*Problem requirements:*
Would you work out how many lines below include the word "list"? Only that number is wanted.

===== The data =====

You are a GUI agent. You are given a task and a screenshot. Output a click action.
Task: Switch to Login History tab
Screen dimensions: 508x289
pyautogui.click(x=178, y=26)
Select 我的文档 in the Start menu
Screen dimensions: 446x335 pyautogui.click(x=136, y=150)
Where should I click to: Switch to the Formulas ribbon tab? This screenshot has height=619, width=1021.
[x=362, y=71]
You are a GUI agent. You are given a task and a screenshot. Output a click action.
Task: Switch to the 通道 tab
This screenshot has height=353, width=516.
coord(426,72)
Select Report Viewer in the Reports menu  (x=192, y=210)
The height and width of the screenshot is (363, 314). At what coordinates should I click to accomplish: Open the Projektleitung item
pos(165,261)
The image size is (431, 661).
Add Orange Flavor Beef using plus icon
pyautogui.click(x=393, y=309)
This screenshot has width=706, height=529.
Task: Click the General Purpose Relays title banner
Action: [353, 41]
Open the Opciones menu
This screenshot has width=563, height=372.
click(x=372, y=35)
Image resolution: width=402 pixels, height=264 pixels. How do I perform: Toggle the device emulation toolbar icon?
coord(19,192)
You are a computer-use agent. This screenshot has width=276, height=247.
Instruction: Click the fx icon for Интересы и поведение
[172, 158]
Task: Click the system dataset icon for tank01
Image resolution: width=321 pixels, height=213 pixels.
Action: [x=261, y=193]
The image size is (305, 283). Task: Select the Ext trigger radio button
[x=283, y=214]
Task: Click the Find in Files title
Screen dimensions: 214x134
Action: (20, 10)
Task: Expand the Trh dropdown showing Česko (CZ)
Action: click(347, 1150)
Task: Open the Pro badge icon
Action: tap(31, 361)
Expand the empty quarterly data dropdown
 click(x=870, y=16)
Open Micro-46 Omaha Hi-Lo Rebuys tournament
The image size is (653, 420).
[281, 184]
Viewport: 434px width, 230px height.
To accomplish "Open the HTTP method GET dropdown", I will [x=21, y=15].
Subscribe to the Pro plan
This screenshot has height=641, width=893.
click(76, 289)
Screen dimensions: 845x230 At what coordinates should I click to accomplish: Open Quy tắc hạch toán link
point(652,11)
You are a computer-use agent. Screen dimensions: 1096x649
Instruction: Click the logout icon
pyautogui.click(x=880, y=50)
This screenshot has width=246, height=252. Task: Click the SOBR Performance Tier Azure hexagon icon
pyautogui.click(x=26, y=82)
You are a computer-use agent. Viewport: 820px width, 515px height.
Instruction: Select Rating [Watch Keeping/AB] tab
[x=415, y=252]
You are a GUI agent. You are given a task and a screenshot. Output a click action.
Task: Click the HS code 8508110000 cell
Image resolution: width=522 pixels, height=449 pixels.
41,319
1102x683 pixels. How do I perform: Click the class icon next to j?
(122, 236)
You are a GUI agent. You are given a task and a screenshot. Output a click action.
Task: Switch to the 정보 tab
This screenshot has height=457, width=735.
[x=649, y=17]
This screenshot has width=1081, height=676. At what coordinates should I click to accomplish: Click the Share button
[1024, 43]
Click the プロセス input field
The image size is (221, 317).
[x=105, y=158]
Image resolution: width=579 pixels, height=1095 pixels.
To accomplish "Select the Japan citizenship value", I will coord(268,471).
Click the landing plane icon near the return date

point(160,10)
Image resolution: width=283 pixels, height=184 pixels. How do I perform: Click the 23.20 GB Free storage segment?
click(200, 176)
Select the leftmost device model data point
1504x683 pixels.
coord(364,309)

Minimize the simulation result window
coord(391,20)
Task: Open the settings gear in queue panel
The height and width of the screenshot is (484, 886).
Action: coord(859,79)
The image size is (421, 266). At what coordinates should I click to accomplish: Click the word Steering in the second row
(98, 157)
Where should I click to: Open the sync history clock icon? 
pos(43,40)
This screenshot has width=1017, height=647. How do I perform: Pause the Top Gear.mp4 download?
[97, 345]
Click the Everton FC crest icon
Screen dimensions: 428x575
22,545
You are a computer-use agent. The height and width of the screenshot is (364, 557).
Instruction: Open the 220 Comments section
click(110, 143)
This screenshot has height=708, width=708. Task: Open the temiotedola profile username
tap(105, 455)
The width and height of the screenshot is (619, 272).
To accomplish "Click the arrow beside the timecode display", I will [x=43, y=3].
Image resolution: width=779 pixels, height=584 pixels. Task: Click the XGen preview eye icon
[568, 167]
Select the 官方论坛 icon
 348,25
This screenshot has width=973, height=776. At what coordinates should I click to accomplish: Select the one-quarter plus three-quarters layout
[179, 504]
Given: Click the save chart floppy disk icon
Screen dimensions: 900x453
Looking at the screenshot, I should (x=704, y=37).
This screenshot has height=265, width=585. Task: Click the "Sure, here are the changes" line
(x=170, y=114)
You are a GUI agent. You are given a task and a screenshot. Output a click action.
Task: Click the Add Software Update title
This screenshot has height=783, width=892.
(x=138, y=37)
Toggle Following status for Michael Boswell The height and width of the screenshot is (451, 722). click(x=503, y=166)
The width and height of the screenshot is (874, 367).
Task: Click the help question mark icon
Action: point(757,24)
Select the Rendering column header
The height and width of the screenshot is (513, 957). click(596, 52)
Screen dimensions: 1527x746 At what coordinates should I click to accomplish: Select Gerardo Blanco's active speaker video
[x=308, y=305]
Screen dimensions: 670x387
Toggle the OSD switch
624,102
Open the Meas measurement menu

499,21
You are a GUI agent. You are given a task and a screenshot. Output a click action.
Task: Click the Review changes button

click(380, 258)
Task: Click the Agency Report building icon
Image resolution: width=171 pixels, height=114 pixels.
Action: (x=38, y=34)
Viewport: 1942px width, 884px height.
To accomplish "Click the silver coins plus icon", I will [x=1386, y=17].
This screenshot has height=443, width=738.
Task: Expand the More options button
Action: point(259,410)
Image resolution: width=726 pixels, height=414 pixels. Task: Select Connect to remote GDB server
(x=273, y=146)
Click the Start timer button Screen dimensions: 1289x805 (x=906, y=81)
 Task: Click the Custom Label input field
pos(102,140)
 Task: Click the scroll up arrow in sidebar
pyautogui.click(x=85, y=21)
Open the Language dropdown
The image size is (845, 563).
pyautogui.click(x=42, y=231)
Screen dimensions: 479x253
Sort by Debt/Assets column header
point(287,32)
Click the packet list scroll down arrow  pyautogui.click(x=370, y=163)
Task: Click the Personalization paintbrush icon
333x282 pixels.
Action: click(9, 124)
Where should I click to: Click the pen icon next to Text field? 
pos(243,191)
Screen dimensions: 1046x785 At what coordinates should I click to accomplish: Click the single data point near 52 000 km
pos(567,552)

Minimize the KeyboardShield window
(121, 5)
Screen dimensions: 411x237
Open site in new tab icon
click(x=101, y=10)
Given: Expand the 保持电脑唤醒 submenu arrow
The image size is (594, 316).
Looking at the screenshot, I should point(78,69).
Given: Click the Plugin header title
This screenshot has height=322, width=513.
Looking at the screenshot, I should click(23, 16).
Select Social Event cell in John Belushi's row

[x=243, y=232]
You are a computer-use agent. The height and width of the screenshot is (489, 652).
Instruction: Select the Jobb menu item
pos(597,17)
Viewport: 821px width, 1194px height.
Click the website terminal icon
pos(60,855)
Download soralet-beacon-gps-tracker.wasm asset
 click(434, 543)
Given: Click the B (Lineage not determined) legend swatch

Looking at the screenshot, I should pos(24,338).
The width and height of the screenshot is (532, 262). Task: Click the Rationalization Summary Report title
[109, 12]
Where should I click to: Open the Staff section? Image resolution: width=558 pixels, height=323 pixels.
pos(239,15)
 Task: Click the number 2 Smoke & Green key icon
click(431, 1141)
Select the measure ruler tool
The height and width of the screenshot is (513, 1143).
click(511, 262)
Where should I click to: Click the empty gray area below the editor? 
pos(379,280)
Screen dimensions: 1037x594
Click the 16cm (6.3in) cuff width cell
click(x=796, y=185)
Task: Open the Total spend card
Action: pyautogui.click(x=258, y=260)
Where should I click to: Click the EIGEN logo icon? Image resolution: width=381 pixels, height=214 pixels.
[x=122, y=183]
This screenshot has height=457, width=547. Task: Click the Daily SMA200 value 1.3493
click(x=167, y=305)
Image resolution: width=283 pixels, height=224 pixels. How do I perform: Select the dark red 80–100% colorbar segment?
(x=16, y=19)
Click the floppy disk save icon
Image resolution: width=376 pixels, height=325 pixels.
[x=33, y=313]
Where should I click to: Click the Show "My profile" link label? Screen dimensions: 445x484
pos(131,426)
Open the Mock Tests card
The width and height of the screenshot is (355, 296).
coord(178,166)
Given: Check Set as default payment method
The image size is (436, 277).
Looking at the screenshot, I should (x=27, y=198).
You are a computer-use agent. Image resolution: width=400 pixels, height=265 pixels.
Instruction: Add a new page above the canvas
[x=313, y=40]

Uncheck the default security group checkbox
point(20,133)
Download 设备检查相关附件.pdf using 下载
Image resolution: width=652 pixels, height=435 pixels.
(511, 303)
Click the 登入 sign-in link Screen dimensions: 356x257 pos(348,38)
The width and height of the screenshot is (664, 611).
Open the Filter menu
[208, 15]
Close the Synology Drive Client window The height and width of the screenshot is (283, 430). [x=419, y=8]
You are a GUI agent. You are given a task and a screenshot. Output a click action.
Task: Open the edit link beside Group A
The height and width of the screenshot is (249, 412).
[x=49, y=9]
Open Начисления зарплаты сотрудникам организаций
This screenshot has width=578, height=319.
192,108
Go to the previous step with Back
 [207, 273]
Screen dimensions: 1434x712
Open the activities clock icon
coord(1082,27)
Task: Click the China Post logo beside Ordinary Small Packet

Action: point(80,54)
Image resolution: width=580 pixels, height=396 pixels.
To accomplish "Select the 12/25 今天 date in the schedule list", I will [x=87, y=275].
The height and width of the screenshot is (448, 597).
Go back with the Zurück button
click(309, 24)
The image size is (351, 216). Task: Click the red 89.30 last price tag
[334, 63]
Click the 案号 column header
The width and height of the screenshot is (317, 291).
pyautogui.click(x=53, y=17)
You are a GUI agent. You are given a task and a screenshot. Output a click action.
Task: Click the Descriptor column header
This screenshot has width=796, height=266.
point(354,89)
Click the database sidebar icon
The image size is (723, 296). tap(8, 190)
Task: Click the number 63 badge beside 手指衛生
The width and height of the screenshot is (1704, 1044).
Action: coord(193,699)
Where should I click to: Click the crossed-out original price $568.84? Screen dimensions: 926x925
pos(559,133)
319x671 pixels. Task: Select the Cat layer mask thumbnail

=====

*Written answer:*
2